We all participate in argument every day. We negotiate with our bosses for more money or a better parking space. We wrangle with our professors for extra time on tough projects. We participate in political debates, cultural contentions, and sometimes (sadly) domestic squabbles. Winning fairly at argument can be hard, but over the years I have found three key assumptions that can substantially increase your winning percentage. Try them out, or add your winning strategies in the comments, below.

Assume your opponent must also win.

Winning at argument does not just mean accomplishing your goals. It also means making sure the one with whom you are arguing accomplishes his or her goals. If the purpose of your argument is not only to get what you need but also to take something from your opponent, you have passed to the dark side of argument. Argument is a sharp instrument, and although we may think we are using it defensively, I assure you those on the receiving end rarely experience it that way. They feel they have been attacked. Convincing your opponents that their victory is as valuable as your own can be disarming, and move the argument into very productive territory.

Part of assuming your opponent also needs to win is to acknowledge him or her as a valuable person, made in the image of God, who has real needs and a real purpose on this earth. One cannot love one’s neighbors while simultaneously treating them as objects to be beaten or deprived.

Assume you do not know everything.

To my shame, I cannot tell you how many arguments I have mishandled because I failed to grasp all the facts of the situation (see Proverbs 18:13). Even when I think I have prepared for an argument, I always have the capacity to be surprised. The hard part is that the people who usually surprise me with new facts are… my opponents.

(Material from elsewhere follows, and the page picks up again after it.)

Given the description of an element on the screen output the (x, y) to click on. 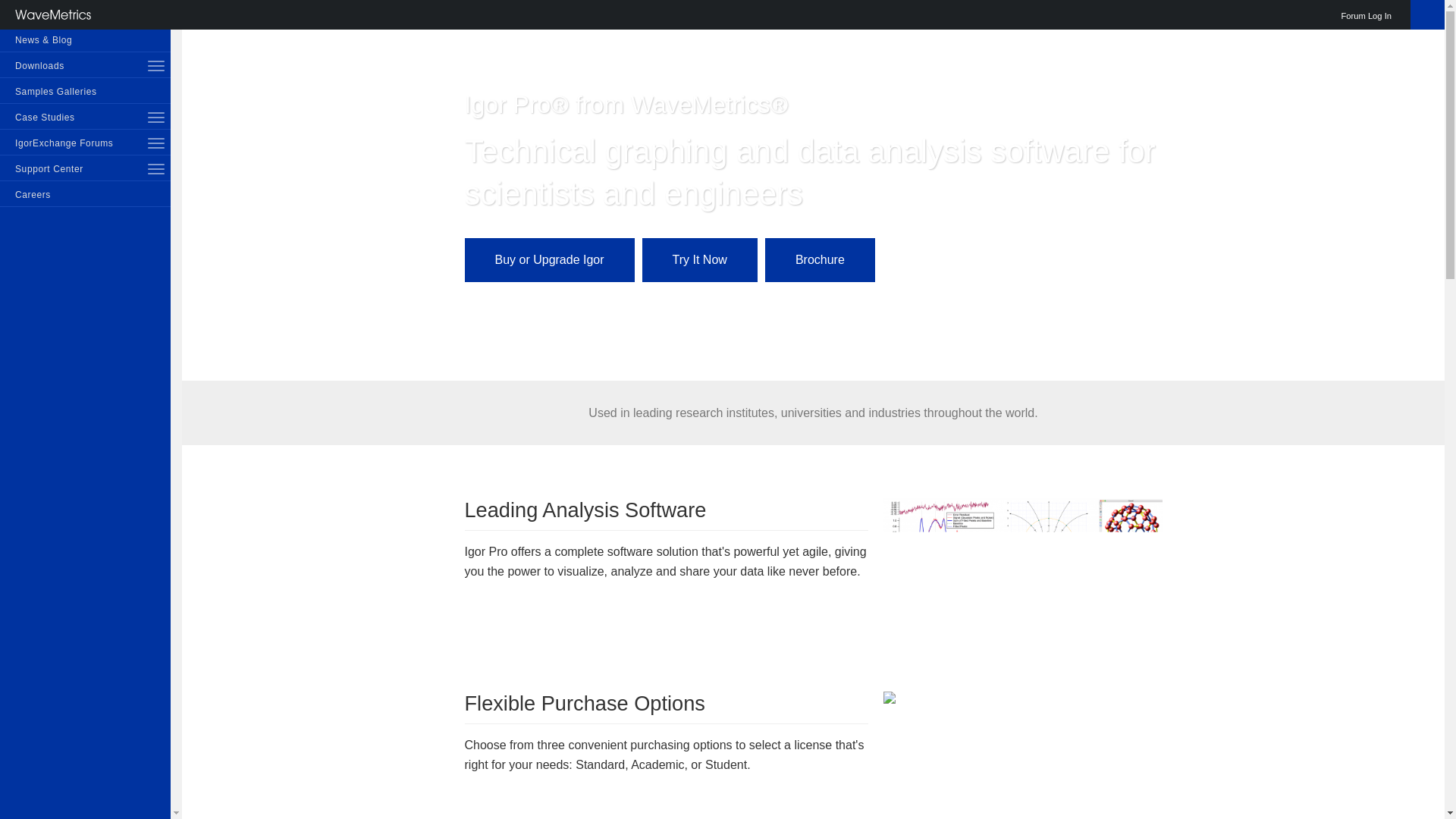
Products (85, 13)
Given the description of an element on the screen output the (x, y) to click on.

Assume your opponents know things you do not. They may be on the other side of the argument, not because they have conflicting needs or plans, but because they are privy to facts you have not yet heard. We should always enter arguments looking to understand all that our opponents know. What is driving them to argue? What are their assumptions? On what facts do they base those assumptions? A full and common understanding of the facts not only leads to successful argument, it also leads to trust, which can lead to productive relationships for the future.

Assume you will give up and give in.

Some career coaches I have read extoll the practice of preparing for argument by visualizing yourself dominating your opponent. Don’t do that. That approach leads to building emotional barriers in your own head against providing your opponent with what he or she needs. When that happens you fail to optimize the outcomes for both of you because “you didn’t want to appear weak”, or, “you just couldn’t back down as a matter of principle.”

When preparing for an argument, brainstorm all the things you might give to your opponent to help resolve the argument favorably. Minimize what you intend to take from the situation and seek to maximize what you can contribute. Be generous and look for ways to sacrifice to increase the size of the pie. The Lord loves a cheerful giver (2 Corinthians 9:7). Don’t be surprised when your opponents do also.